When you go to the gym, your routine probably includes some weight lifting, cardio, and maybe some stretching. But how often do you work on your pelvic floor? Unless you’ve received specific instruction, odds are you’ve never worked out this important body region. Unfortunately, neglecting this key muscle group can lead to a host of issues, especially as we get older.
My goal in writing this post is to educate the reader on the importance of maintaining strength in the pelvic floor. On that note, let’s take a look at some basic background information on this important body structure and discuss some exercises you can use to strengthen these muscles.
What Is The Pelvic Floor?
The pelvic floor is a group of interconnected muscles found in the body’s pelvic region. These muscles serve to support key reproductive, urinary, and digestive structures.
When the pelvic floor is not functioning properly, patients will often experience incontinence, sexual performance issues, and a variety of other health problems.
Pelvic Floor Strengthening 101
From a scientific standpoint, the pelvic floor muscles are quite similar to other muscles of the body, such as the biceps and triceps. However, strengthening these muscles often requires a slightly different approach due to their position and function.
Specifically, one of the key ways to activate the pelvic floor is to consciously contract the muscles that stop the flow of urine. For those involved with the rectum, you’ll focus on stopping the gas from escaping.
Also, the muscles of the pelvic floor can be activated by focusing on deep, even breathing. Combining diaphragmatic movement with pelvic floor activation can often lead to better outcomes in the long run.
Specific Pelvic Floor Exercises
If you’ve heard of the pelvic floor, you’ve probably heard of Kegels. Kegels are simply movements in which the pelvic floor muscles are tightened isometrically.
Kegels should be performed daily. Ideally, in order to properly perform Kegels, you should contract your pelvic floor muscles, hold for 10 seconds, and repeat 10 times per set, for 3 sets per session. Most people will need to start performing Kegels in a supine or seated position. However, as you get stronger and develop better control over these muscles, you can perform them in standing and with different movements.
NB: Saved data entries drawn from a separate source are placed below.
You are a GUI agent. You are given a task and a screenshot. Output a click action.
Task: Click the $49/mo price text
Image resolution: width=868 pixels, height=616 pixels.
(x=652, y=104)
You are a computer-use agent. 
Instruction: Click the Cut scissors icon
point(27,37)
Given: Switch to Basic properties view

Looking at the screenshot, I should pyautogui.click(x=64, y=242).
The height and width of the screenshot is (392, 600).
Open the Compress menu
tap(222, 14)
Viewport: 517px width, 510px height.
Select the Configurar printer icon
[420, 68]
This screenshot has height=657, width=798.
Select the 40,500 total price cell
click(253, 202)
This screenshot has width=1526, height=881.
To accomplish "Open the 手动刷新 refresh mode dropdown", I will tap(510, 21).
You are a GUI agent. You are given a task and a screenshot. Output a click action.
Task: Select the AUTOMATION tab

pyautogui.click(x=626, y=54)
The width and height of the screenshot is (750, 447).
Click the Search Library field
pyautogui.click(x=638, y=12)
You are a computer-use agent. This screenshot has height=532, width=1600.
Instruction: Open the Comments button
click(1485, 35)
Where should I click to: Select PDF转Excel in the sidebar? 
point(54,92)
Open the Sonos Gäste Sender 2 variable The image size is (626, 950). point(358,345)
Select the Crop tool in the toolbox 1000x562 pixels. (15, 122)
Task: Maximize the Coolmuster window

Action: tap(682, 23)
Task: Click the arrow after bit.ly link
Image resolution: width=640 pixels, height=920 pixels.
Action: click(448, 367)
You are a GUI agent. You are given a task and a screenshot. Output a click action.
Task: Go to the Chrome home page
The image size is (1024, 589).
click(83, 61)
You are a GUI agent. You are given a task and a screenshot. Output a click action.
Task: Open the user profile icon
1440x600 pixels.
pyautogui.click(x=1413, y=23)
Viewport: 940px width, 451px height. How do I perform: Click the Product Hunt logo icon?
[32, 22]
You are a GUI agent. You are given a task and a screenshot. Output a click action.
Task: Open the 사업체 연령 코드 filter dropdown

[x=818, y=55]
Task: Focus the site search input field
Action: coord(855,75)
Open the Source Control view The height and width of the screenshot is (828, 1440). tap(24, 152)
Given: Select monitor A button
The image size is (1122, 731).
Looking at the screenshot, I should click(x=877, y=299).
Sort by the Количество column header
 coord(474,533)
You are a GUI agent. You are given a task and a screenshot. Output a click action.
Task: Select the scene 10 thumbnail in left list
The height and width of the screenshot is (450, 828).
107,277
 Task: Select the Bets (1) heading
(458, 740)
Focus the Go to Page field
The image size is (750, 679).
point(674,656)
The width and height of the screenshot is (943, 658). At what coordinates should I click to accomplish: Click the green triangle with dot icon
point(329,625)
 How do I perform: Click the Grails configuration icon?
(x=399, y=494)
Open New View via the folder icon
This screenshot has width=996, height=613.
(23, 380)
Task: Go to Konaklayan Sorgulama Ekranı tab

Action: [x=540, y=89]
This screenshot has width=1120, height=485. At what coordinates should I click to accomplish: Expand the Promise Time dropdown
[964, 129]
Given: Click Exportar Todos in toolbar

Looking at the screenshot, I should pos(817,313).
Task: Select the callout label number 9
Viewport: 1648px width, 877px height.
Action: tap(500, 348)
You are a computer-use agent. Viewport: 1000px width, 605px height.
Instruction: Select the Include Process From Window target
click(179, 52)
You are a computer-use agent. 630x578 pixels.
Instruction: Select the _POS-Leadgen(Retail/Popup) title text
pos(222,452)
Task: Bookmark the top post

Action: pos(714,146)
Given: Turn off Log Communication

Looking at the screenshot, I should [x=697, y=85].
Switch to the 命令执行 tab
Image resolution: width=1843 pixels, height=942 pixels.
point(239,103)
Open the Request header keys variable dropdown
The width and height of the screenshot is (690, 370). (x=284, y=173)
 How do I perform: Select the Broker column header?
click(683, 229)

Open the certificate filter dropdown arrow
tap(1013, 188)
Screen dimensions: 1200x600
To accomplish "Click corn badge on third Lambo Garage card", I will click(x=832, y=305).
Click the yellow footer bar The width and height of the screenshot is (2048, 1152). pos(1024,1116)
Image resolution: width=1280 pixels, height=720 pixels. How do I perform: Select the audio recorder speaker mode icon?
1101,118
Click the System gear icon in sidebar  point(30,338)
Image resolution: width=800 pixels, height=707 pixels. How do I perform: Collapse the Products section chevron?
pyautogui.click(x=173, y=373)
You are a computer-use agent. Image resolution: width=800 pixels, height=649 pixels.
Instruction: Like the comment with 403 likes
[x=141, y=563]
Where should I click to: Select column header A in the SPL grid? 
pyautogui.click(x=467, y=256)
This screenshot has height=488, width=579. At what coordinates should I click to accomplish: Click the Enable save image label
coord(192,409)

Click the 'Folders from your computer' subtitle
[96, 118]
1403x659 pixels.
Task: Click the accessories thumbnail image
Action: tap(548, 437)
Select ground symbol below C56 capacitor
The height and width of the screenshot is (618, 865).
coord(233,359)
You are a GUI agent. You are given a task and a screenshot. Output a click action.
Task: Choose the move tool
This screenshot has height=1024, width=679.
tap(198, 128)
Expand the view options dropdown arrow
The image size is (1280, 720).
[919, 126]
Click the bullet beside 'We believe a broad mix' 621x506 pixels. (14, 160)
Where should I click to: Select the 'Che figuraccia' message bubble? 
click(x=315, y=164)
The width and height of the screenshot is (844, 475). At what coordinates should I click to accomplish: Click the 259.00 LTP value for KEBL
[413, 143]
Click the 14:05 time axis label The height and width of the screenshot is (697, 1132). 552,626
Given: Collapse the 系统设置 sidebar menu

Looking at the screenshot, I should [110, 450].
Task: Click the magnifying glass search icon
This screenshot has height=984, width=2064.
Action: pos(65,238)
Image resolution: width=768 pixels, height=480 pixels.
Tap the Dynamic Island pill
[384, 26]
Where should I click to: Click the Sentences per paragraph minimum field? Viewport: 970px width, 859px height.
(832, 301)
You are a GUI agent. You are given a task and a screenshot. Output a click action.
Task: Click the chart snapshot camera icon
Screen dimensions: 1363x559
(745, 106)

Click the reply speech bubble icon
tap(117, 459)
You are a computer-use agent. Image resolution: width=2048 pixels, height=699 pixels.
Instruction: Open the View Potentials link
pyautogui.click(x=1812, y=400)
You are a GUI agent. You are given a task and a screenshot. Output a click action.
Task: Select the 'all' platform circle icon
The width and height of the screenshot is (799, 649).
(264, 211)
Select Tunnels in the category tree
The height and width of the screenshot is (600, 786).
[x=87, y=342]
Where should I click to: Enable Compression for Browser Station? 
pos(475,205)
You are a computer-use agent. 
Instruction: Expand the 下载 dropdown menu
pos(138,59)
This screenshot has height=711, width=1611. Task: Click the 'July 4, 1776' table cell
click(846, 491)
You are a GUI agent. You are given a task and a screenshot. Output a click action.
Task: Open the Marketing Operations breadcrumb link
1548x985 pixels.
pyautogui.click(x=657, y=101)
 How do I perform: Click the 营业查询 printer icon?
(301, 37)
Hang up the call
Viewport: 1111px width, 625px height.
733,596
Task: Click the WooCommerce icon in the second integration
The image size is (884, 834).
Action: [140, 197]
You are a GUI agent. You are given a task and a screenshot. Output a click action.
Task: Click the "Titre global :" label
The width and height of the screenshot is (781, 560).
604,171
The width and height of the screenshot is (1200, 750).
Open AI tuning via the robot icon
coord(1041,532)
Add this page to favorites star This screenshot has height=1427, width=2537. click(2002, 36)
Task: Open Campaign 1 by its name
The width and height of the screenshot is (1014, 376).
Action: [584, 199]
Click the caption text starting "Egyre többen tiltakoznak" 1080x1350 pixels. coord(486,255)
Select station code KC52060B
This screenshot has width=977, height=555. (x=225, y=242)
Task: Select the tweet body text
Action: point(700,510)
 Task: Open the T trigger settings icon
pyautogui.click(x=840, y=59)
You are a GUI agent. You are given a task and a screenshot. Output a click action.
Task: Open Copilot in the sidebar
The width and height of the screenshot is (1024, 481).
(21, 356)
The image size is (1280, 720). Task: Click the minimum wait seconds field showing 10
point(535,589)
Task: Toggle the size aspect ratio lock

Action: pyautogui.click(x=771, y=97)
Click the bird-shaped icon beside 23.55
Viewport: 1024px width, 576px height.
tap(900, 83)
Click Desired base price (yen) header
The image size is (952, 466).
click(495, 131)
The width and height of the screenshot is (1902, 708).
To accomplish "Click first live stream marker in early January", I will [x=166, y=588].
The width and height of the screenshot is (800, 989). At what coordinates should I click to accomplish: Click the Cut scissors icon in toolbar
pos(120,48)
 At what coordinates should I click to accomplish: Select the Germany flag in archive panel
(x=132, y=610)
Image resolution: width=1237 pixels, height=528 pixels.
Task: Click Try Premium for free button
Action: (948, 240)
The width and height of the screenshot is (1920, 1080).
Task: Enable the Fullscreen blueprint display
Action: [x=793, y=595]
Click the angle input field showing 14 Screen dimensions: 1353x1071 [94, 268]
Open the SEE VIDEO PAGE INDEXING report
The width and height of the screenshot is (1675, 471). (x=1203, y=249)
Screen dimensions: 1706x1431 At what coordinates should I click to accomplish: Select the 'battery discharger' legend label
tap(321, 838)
Additionally, lower body and core movements, such as squats, can help to improve the strength of the pelvic floor. These should be performed as part of a total body strengthening program at least two times per week, for 3 sets of 10 reps per set.
Conclusion
Pelvic floor strengthening is an important practice for everyone, not just women. The pelvic floor provides valuable support and stability for many of our key body functions. Best of all, it takes minimal effort to keep this area strong and healthy.
However, if you are experiencing pelvic floor dysfunction, you should not take this issue lightly. Pelvic floor issues can be indicative of much worse underlying ailments. Be sure to talk to your doctor if you notice changes related to urination, defecation, or sexual performance. They will be able to order the tests and prescribe the treatments necessary to help you feel better.
Once you have determined, with the help of your healthcare provider, that you simply need some pelvic floor strengthening, you’ll notice progress quickly. With just a few dedicated minutes a day, you’ll improve your health significantly. Plus, you’ll decrease your chances of developing incontinence and other related issues.
Works Cited
- Cho ST, Kim KH. Pelvic floor muscle exercise and training for coping with urinary incontinence. J Exerc Rehabil. 2021 Dec 27;17(6):379-387. doi: 10.12965/jer.2142666.333. PMID: 35036386; PMCID: PMC8743604.